Nehmen wir an, ich würde gerne eine App entwickeln, mit der man sich fit halten, ein paar Kilo abnehmen und etwas gesunder leben könnte. Die App würde Tipps geben, ein tägliches Training vorschlagen und Kochrezepte empfehlen. Es soll aber alles abhängig sein von den Daten des Anwenders. Die Daten wären also nicht fest vorgegeben.

Die Infos dazu (Trainingspläne, Kochrezepte, ein paar kluge Sprüche) hätte ich bereits in Form einiger Bücher. Vielleicht wäre ich selber ein Autor und würde nun das Wissen der Bücher in diese App übertragen wollen.

Das ist mit Apples herkömmlichen APIs eine sehr große Aufgabe. Aber eine KI würde sich die Infos aus den Büchern holen. Ich würde dann eine Reihe von Beispielen geben, wie die zu erwartenden Fragen der Anwender beantwortet werden sollten. Das muss keineswegs vollständig sein, sondern die KI soll nur Beispiele bekommen.

Wenn das Training der KI erledigt ist, sage ich der App genau, was sie tun soll: Jeden Tag eine motivierende Meldung ausgeben, den aktuellen Trainingsplan erläutern, nach dem heutigen Befinden fragen, drei Kochrezepte vorschlagen. Die KI findet selbstständig heraus, wie es diese Aufgaben löst. Es muss nicht programmiert werden. Das ist der Clou.

OpenAI und Microsoft bieten schon heute Werkzeuge an, mit denen sich eine solche App realisieren liesse. Die API ist noch nicht sehr umfangreich, aber man kann immerhin schon eine KI anhand eigener Daten (die man als Datei hochlädt) trainieren. Man kann einen Fragenkatalog hochladen, anhand derer die KI den Anwender befragt, um daraus Schlüsse zu ziehen.

Es ist nicht Siri

In der Gerüchteküche über Apple hört man davon nichts. Man hört von einzelnen Apps wie »Apple Music«, die automatisch irgendwelche Playlisten erzeugen sollen. Oder von einer besseren Version von Siri. Aber das ist überhaupt nicht das, warum es in Zukunft gehen wird. Es geht um Werkzeuge für Entwickler, damit diese dann tausende von neuen Anwendungen schaffen.

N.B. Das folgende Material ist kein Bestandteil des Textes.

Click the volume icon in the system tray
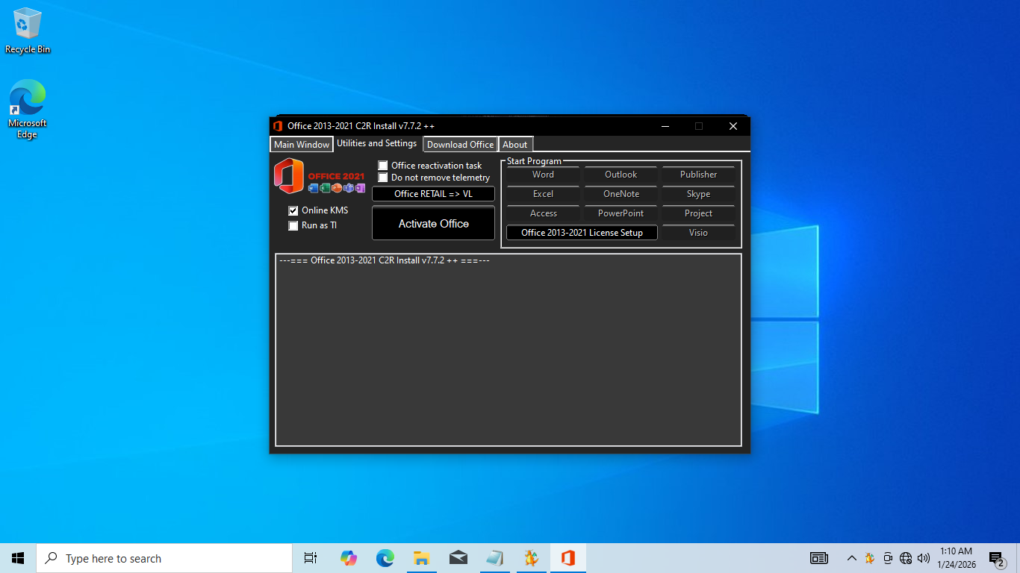This screenshot has width=1020, height=573. 924,558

Die neuesten Gerüchte von Mark Gurman behaupten, Apple würde Funktionen zeigen, die den Anwendern in ihrem täglichen Leben helfen (»assist users in their daily lives«). Das klingt nach Siri und nach ein paar Komfort-Funktionen. Aber der eigentlich wichtige Punkt ist: Wird Apple überzeugende APIs für Entwickler bereitstellen, sodass die nächste Revolution losbrechen kann? Oder werden sie nur ein paar eigene Apps etwas verbessern? Darauf sollte wir bei der nächsten WWDC achten.